Put the data below into a numbered list, leaving out blank lines and the pictures.

## Start

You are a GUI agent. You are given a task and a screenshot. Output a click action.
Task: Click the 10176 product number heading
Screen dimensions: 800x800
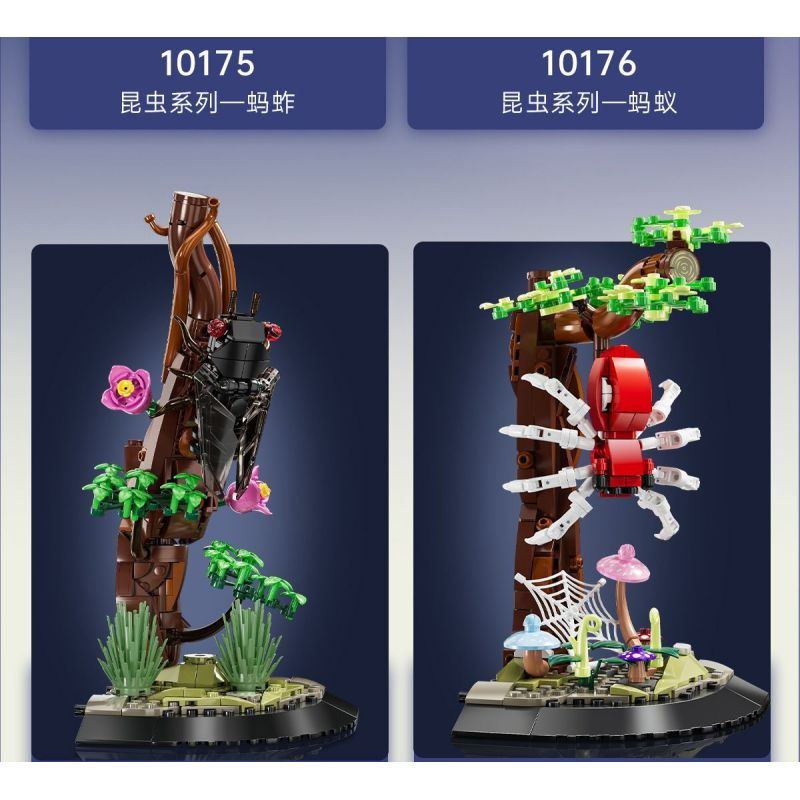pos(589,63)
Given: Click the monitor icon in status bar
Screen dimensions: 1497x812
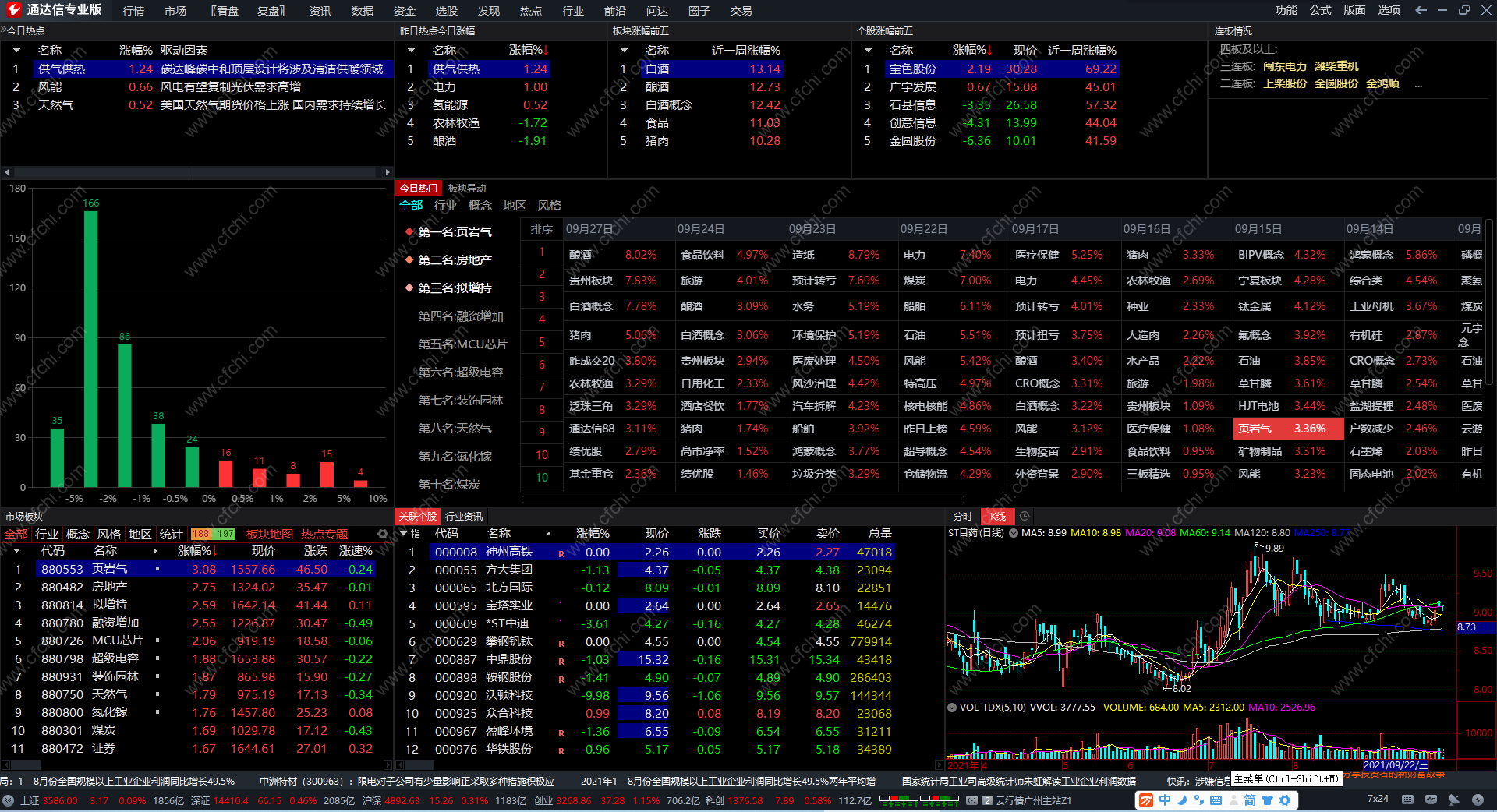Looking at the screenshot, I should [1431, 800].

## End

*SOLUTION TO THE PROBLEM:*
1. You are a GUI agent. You are given a task and a screenshot. Output a click action.
2. Task: Click the 10176 product number heading
3. Screen dimensions: 800x800
4. pos(589,63)
5. Given: Click the monitor icon in status bar
6. Screen dimensions: 1497x812
7. Looking at the screenshot, I should [1431, 800].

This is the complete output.